Proof of the potential benefit of workplace freedom legislation to the state is in the numbers. Over the last decade:

 

·         24 Right to Work states experienced an average job growth rate of 5.3 percent, adding 3.6 million jobs while 26 forced-union states added only 1.5 million jobs—a job growth rate of just 2.1 percent.

 

·         Right to work states experienced an average wage growth of almost double the rate of forced union states.

 

·         Right to work states grew manufacturing GDP at nearly double the rate of forced union states.

 

Finally, giving workers the ability to keep more of what they earn will have the greatest positive impact on some of Wisconsin’s low wage earners.

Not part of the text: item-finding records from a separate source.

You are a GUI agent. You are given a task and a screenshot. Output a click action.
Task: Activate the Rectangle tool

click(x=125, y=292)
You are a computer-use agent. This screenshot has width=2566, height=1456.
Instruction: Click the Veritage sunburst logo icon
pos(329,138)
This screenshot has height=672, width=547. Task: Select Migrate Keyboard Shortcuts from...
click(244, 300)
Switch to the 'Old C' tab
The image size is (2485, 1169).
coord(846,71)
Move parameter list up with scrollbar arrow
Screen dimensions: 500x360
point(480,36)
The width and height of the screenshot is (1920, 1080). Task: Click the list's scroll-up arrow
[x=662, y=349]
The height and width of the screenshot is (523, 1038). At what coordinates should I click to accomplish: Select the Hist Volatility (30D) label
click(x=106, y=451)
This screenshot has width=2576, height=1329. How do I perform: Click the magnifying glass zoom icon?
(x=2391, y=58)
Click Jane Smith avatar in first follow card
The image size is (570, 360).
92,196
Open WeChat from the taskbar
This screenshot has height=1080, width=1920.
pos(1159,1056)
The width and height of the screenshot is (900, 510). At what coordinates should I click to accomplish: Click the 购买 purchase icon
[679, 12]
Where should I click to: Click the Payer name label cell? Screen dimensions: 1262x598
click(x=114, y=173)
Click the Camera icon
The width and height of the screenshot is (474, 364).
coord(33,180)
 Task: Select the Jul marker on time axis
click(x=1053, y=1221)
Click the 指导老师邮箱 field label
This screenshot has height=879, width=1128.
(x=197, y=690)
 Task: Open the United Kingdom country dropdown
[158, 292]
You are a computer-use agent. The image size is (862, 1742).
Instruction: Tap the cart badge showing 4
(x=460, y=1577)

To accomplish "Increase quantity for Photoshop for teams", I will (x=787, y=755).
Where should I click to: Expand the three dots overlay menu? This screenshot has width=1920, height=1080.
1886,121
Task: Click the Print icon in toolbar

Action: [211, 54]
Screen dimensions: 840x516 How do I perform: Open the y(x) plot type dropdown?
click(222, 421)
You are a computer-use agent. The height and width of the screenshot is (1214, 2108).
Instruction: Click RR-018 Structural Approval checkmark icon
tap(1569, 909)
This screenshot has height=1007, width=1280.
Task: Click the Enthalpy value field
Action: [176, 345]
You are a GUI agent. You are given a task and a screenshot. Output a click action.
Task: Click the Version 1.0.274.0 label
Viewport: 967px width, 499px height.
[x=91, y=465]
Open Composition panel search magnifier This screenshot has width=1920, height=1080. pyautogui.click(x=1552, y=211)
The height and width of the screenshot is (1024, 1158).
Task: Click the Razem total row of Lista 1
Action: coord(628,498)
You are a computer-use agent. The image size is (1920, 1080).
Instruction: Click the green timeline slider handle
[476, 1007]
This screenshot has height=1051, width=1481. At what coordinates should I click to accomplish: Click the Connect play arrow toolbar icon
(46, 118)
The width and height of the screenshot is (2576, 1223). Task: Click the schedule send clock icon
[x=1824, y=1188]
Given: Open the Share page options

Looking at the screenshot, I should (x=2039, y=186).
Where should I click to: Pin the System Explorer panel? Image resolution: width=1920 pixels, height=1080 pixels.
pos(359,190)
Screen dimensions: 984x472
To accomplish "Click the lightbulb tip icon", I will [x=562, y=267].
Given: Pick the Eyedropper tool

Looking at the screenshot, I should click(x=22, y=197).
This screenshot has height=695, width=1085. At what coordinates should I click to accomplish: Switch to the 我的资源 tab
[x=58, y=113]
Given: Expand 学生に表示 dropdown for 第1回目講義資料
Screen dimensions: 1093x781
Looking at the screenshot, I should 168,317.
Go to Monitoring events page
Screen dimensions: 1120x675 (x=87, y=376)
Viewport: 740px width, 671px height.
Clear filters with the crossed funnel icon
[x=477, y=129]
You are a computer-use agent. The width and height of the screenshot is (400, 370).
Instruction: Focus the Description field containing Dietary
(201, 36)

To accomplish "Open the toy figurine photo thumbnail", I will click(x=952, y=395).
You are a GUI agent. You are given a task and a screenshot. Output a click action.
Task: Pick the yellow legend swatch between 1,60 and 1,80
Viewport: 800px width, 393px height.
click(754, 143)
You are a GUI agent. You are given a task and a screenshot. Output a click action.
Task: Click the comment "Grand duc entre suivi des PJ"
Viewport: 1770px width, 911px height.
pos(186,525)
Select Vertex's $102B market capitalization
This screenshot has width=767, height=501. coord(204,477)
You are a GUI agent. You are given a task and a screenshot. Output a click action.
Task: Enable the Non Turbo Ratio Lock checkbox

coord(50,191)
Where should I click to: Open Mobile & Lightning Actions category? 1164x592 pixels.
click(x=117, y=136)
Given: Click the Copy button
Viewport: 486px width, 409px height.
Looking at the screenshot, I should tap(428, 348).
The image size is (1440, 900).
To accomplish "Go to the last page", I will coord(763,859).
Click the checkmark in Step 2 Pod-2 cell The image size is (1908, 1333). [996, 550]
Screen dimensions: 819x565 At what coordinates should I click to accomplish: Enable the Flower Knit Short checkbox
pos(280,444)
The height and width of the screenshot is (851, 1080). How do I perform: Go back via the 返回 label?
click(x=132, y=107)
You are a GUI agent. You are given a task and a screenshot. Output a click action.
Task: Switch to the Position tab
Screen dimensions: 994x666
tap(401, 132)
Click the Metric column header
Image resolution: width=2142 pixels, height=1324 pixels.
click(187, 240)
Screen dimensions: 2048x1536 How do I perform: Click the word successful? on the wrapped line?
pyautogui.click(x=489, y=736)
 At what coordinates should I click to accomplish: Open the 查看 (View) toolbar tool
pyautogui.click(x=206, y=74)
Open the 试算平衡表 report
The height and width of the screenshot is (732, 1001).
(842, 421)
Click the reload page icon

While many of us think of union employees as skilled craftsmen in the manufacturing sector, this law may actually provide the largest benefit to the clerk at our local grocery store who earns an entry level wage and is still required to contribute a substantial portion of his or her paycheck towards union dues without being able to decide whether that union provides them with a measurable benefit.

 

Aside from all of the potential benefits to the state, at issue here is a simple matter of individual freedom: this legislation will provide Wisconsin’s workers the sole power to determine whether they wish to belong to or support a labor organization, and ensure that they cannot be penalized for that decision. Thank you again to the Chair for the opportunity to testify this morning.

 

 

Senate Majority Leader Scott Fitzgerald (R-Juneau) represents the 13th Senate District, which covers portions of Dodge, Jefferson, Waukesha, Washington, Dane, and Columbia counties.